Task item: Look through the material below and copy exactly the lines from the line with "Crédits et mentions légales (851, 2367)" to the line with "[Sputnik Afrique] (231, 50)", those two lines included.

Data listing:
::::::::

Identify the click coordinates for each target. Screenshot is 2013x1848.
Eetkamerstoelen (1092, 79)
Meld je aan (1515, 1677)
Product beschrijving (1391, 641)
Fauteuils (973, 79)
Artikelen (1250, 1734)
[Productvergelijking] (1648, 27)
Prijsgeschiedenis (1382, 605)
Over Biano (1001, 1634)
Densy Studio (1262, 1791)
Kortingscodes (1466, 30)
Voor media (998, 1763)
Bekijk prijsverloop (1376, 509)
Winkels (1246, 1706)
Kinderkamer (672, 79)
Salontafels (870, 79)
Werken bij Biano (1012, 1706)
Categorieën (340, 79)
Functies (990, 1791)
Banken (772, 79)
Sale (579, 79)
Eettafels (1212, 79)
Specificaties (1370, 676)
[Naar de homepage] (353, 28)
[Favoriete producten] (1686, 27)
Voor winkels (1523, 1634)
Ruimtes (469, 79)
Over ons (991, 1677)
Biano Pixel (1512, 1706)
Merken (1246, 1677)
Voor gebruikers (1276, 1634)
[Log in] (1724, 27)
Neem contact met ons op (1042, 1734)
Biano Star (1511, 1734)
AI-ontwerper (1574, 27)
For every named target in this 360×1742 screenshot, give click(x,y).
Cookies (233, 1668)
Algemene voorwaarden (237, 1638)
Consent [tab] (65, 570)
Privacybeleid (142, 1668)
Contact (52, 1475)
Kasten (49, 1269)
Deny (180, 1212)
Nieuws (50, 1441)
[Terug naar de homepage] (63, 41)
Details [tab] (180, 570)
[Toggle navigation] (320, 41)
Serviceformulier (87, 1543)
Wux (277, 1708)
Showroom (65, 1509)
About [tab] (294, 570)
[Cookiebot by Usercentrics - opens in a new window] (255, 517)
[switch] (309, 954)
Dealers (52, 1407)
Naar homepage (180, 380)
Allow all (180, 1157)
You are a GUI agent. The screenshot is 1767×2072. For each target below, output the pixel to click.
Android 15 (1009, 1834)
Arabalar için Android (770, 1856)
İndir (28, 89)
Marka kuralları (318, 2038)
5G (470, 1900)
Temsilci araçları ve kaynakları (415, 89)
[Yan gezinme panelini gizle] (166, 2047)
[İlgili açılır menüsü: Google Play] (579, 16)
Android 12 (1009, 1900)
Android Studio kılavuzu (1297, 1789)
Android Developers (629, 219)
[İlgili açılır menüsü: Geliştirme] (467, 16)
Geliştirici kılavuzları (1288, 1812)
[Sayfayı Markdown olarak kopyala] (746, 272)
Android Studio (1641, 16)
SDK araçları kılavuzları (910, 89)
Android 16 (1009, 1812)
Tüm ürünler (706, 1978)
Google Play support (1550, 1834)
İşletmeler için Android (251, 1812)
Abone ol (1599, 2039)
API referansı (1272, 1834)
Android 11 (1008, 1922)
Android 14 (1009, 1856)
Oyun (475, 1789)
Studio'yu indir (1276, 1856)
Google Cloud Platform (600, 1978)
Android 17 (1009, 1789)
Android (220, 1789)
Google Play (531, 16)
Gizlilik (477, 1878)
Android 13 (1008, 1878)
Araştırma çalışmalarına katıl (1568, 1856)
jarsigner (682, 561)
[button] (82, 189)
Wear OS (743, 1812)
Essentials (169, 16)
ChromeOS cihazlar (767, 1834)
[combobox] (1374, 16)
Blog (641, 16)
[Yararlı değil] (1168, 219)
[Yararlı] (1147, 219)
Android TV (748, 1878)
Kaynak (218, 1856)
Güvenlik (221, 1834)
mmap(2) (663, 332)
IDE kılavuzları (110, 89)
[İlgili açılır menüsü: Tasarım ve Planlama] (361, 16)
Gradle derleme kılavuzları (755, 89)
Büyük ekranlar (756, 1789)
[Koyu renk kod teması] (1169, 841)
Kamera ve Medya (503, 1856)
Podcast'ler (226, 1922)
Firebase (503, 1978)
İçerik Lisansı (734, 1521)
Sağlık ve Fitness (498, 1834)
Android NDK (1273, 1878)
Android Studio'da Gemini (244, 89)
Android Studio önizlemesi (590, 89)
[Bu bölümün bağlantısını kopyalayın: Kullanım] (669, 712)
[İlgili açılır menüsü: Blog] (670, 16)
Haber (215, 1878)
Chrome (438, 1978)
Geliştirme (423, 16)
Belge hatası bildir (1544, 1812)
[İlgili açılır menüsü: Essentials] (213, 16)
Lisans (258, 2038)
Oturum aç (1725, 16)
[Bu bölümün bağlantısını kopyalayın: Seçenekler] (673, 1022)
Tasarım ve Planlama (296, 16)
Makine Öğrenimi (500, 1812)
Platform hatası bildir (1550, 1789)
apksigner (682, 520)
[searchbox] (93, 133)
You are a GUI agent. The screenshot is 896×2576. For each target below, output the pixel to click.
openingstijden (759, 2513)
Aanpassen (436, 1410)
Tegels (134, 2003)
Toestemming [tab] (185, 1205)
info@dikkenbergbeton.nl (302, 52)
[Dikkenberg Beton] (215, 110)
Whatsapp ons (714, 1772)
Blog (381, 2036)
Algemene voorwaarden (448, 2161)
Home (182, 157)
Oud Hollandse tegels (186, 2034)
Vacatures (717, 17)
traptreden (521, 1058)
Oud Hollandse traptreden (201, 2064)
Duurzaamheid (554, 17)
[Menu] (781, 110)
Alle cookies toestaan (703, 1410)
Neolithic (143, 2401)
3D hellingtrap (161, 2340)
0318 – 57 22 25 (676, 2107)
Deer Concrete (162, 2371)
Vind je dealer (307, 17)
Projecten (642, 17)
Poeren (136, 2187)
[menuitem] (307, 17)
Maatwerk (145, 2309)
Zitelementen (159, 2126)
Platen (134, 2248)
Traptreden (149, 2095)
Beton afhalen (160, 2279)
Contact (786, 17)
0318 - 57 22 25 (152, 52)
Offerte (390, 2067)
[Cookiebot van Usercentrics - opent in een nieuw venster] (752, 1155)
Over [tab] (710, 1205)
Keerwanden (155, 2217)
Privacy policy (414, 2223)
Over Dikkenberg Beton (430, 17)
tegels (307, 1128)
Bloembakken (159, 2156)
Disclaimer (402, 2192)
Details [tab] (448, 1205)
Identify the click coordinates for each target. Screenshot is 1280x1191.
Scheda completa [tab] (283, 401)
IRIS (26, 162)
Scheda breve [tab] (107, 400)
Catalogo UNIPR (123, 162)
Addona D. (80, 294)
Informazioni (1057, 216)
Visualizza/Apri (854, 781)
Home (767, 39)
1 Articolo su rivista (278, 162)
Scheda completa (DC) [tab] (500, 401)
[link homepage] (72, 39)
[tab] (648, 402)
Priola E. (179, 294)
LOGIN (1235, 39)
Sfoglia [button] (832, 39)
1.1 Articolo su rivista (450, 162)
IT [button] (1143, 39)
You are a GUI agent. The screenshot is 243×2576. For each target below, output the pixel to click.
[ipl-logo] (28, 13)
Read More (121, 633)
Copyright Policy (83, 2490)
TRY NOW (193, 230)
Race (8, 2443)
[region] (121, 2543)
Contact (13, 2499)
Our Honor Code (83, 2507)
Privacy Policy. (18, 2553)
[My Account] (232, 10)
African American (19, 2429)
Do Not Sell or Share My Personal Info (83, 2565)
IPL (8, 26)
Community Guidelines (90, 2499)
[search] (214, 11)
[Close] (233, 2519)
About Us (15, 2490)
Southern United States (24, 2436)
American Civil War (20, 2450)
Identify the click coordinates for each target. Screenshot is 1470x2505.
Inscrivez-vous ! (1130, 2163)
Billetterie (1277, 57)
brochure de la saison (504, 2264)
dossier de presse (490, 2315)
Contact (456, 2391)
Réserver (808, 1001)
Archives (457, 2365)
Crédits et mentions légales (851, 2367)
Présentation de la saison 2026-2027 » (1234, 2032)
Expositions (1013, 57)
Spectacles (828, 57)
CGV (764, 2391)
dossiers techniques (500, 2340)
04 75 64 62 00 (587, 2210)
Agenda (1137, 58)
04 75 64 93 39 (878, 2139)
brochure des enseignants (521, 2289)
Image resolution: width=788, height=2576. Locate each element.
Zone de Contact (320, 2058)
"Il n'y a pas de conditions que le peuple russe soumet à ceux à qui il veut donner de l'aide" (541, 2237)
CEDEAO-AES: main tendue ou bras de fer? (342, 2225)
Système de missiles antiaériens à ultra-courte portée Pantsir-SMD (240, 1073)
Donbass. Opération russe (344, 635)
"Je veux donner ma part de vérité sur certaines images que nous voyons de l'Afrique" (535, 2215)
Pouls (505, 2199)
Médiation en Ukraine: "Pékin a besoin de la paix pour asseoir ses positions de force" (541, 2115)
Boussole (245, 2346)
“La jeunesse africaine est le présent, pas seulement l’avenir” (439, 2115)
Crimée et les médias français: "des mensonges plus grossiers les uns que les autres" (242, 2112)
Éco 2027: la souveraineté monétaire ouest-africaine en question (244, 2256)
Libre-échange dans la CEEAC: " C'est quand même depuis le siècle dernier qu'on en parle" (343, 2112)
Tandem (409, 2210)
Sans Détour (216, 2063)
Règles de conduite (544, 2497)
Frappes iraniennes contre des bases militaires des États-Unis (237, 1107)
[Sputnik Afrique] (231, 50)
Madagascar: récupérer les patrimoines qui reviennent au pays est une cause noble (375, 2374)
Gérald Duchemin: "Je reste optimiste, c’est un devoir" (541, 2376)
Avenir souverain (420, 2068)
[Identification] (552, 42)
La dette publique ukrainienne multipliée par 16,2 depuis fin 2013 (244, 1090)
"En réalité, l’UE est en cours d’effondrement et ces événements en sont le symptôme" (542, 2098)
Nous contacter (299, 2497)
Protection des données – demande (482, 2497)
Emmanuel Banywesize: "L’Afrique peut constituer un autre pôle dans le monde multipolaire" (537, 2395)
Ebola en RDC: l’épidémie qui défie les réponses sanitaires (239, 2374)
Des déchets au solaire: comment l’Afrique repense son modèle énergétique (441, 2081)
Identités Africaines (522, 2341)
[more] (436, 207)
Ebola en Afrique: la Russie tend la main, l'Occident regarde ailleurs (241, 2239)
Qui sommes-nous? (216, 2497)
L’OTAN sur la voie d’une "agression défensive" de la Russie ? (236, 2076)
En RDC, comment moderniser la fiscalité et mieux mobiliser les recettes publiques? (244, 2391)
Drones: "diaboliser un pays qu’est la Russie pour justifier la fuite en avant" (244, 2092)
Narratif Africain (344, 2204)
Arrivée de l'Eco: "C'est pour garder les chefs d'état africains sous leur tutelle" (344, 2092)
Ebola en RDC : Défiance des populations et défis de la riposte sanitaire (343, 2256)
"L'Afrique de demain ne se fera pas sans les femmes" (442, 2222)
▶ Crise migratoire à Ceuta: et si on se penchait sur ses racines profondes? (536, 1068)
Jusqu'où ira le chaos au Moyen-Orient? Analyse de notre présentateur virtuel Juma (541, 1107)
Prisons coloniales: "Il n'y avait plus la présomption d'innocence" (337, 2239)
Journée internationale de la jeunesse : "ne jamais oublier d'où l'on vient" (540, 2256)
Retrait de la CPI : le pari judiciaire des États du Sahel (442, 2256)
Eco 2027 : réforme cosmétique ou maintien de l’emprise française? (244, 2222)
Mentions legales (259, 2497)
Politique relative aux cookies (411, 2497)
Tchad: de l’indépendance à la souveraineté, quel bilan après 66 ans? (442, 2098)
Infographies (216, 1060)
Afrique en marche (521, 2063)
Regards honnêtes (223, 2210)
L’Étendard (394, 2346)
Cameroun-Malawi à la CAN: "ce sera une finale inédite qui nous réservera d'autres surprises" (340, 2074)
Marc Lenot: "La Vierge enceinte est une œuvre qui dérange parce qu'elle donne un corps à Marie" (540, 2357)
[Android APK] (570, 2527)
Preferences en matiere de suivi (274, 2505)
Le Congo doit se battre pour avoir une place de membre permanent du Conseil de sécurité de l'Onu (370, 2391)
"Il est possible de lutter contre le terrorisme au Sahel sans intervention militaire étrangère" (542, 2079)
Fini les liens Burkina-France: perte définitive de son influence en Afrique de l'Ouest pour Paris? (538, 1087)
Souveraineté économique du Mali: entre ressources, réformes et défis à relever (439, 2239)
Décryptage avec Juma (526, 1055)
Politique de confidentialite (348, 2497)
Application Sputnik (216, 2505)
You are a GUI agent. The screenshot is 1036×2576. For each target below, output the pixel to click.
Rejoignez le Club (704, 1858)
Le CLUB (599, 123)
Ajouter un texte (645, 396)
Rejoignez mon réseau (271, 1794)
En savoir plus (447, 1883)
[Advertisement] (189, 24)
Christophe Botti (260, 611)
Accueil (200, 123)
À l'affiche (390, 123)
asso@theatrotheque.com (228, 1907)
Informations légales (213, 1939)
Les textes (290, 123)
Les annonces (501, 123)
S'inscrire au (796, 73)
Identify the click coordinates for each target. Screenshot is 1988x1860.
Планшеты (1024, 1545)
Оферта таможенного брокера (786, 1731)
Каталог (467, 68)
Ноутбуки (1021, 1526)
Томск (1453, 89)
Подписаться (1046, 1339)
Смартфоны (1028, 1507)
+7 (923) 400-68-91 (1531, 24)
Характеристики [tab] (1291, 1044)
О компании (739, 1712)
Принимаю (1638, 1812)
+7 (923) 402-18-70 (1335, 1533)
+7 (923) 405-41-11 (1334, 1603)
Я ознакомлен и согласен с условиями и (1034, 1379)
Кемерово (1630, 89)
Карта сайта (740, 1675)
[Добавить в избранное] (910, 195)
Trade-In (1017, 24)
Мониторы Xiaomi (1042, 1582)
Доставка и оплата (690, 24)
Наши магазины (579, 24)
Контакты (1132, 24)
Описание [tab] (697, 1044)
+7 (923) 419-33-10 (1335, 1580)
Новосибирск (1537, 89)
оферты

::::::::

Solution for this problem:
Crédits et mentions légales (851, 2367)
Présentation de la saison 2026-2027 » (1234, 2032)
Expositions (1013, 57)
Spectacles (828, 57)
CGV (764, 2391)
dossiers techniques (500, 2340)
04 75 64 62 00 (587, 2210)
Agenda (1137, 58)
04 75 64 93 39 (878, 2139)
brochure des enseignants (521, 2289)
Image resolution: width=788, height=2576. Locate each element.
Zone de Contact (320, 2058)
"Il n'y a pas de conditions que le peuple russe soumet à ceux à qui il veut donner de l'aide" (541, 2237)
CEDEAO-AES: main tendue ou bras de fer? (342, 2225)
Système de missiles antiaériens à ultra-courte portée Pantsir-SMD (240, 1073)
Donbass. Opération russe (344, 635)
"Je veux donner ma part de vérité sur certaines images que nous voyons de l'Afrique" (535, 2215)
Pouls (505, 2199)
Médiation en Ukraine: "Pékin a besoin de la paix pour asseoir ses positions de force" (541, 2115)
Boussole (245, 2346)
“La jeunesse africaine est le présent, pas seulement l’avenir” (439, 2115)
Crimée et les médias français: "des mensonges plus grossiers les uns que les autres" (242, 2112)
Éco 2027: la souveraineté monétaire ouest-africaine en question (244, 2256)
Libre-échange dans la CEEAC: " C'est quand même depuis le siècle dernier qu'on en parle" (343, 2112)
Tandem (409, 2210)
Sans Détour (216, 2063)
Règles de conduite (544, 2497)
Frappes iraniennes contre des bases militaires des États-Unis (237, 1107)
[Sputnik Afrique] (231, 50)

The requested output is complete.